[RECORDS TO PROCESS]:

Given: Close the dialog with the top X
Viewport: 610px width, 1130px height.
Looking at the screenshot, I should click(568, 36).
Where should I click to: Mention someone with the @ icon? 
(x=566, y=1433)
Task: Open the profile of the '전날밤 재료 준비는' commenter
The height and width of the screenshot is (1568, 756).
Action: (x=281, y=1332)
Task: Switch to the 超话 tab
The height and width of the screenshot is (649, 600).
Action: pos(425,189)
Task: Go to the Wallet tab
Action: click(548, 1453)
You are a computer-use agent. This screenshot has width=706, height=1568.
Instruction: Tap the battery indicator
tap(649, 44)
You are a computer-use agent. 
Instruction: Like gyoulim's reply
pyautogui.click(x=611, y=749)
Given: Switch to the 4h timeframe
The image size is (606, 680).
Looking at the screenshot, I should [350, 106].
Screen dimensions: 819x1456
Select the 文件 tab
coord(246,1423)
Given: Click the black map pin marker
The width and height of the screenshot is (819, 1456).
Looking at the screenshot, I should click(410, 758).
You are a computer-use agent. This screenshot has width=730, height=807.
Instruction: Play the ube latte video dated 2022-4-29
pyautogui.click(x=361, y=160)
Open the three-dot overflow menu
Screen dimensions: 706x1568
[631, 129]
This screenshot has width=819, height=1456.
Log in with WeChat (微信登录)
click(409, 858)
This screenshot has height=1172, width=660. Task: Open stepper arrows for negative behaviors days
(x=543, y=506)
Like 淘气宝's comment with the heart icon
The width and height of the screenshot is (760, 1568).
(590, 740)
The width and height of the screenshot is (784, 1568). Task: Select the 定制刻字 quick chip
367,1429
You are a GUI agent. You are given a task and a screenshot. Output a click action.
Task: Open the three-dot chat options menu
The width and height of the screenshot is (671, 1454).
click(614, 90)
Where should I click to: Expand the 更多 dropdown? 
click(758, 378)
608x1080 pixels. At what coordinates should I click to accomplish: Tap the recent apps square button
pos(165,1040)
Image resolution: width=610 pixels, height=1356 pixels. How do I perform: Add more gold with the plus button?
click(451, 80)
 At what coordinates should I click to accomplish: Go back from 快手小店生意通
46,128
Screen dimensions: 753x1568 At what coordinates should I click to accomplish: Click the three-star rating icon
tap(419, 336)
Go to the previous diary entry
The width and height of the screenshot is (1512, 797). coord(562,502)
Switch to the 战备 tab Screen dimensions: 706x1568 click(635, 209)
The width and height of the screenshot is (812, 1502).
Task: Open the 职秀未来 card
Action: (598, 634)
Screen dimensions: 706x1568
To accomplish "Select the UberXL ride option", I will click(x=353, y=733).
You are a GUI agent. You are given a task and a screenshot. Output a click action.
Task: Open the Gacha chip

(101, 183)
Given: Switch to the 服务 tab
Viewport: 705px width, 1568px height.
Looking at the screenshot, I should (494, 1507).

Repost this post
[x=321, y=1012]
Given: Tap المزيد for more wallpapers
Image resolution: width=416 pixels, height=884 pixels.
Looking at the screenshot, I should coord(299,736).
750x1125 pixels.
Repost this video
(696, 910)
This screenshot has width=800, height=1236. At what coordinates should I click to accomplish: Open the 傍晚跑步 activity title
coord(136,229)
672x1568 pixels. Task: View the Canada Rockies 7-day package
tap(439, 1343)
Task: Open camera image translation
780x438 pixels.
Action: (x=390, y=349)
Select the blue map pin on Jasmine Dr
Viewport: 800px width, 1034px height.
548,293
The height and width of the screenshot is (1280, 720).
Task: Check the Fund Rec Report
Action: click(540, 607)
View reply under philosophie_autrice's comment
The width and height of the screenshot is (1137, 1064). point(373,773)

[WHAT YOU WILL DO]:
Put every nonblank line of the rows above into a Markdown table with two columns, Line No. and Content, numbering the lines in order and giving each line's text in the second column.

[ANSWER TO THE PROBLEM]:
| Line No. | Content |
|---|---|
| 1 | Given: Close the dialog with the top X |
| 2 | Viewport: 610px width, 1130px height. |
| 3 | Looking at the screenshot, I should click(568, 36). |
| 4 | Where should I click to: Mention someone with the @ icon?  |
| 5 | (x=566, y=1433) |
| 6 | Task: Open the profile of the '전날밤 재료 준비는' commenter |
| 7 | The height and width of the screenshot is (1568, 756). |
| 8 | Action: (x=281, y=1332) |
| 9 | Task: Switch to the 超话 tab |
| 10 | The height and width of the screenshot is (649, 600). |
| 11 | Action: pos(425,189) |
| 12 | Task: Go to the Wallet tab |
| 13 | Action: click(548, 1453) |
| 14 | You are a computer-use agent. This screenshot has width=706, height=1568. |
| 15 | Instruction: Tap the battery indicator |
| 16 | tap(649, 44) |
| 17 | You are a computer-use agent.  |
| 18 | Instruction: Like gyoulim's reply |
| 19 | pyautogui.click(x=611, y=749) |
| 20 | Given: Switch to the 4h timeframe |
| 21 | The image size is (606, 680). |
| 22 | Looking at the screenshot, I should [350, 106]. |
| 23 | Screen dimensions: 819x1456 |
| 24 | Select the 文件 tab |
| 25 | coord(246,1423) |
| 26 | Given: Click the black map pin marker |
| 27 | The width and height of the screenshot is (819, 1456). |
| 28 | Looking at the screenshot, I should click(410, 758). |
| 29 | You are a computer-use agent. This screenshot has width=730, height=807. |
| 30 | Instruction: Play the ube latte video dated 2022-4-29 |
| 31 | pyautogui.click(x=361, y=160) |
| 32 | Open the three-dot overflow menu |
| 33 | Screen dimensions: 706x1568 |
| 34 | [631, 129] |
| 35 | This screenshot has width=819, height=1456. |
| 36 | Log in with WeChat (微信登录) |
| 37 | click(409, 858) |
| 38 | This screenshot has height=1172, width=660. Task: Open stepper arrows for negative behaviors days |
| 39 | (x=543, y=506) |
| 40 | Like 淘气宝's comment with the heart icon |
| 41 | The width and height of the screenshot is (760, 1568). |
| 42 | (590, 740) |
| 43 | The width and height of the screenshot is (784, 1568). Task: Select the 定制刻字 quick chip |
| 44 | 367,1429 |
| 45 | You are a GUI agent. You are given a task and a screenshot. Output a click action. |
| 46 | Task: Open the three-dot chat options menu |
| 47 | The width and height of the screenshot is (671, 1454). |
| 48 | click(614, 90) |
| 49 | Where should I click to: Expand the 更多 dropdown?  |
| 50 | click(758, 378) |
| 51 | 608x1080 pixels. At what coordinates should I click to accomplish: Tap the recent apps square button |
| 52 | pos(165,1040) |
| 53 | Image resolution: width=610 pixels, height=1356 pixels. How do I perform: Add more gold with the plus button? |
| 54 | click(451, 80) |
| 55 |  At what coordinates should I click to accomplish: Go back from 快手小店生意通 |
| 56 | 46,128 |
| 57 | Screen dimensions: 753x1568 At what coordinates should I click to accomplish: Click the three-star rating icon |
| 58 | tap(419, 336) |
| 59 | Go to the previous diary entry |
| 60 | The width and height of the screenshot is (1512, 797). coord(562,502) |
| 61 | Switch to the 战备 tab Screen dimensions: 706x1568 click(635, 209) |
| 62 | The width and height of the screenshot is (812, 1502). |
| 63 | Task: Open the 职秀未来 card |
| 64 | Action: (598, 634) |
| 65 | Screen dimensions: 706x1568 |
| 66 | To accomplish "Select the UberXL ride option", I will click(x=353, y=733). |
| 67 | You are a GUI agent. You are given a task and a screenshot. Output a click action. |
| 68 | Task: Open the Gacha chip |
| 69 | (101, 183) |
| 70 | Given: Switch to the 服务 tab |
| 71 | Viewport: 705px width, 1568px height. |
| 72 | Looking at the screenshot, I should (494, 1507). |
| 73 | Repost this post |
| 74 | [x=321, y=1012] |
| 75 | Given: Tap المزيد for more wallpapers |
| 76 | Image resolution: width=416 pixels, height=884 pixels. |
| 77 | Looking at the screenshot, I should coord(299,736). |
| 78 | 750x1125 pixels. |
| 79 | Repost this video |
| 80 | (696, 910) |
| 81 | This screenshot has width=800, height=1236. At what coordinates should I click to accomplish: Open the 傍晚跑步 activity title |
| 82 | coord(136,229) |
| 83 | 672x1568 pixels. Task: View the Canada Rockies 7-day package |
| 84 | tap(439, 1343) |
| 85 | Task: Open camera image translation |
| 86 | 780x438 pixels. |
| 87 | Action: (x=390, y=349) |
| 88 | Select the blue map pin on Jasmine Dr |
| 89 | Viewport: 800px width, 1034px height. |
| 90 | 548,293 |
| 91 | The height and width of the screenshot is (1280, 720). |
| 92 | Task: Check the Fund Rec Report |
| 93 | Action: click(540, 607) |
| 94 | View reply under philosophie_autrice's comment |
| 95 | The width and height of the screenshot is (1137, 1064). point(373,773) |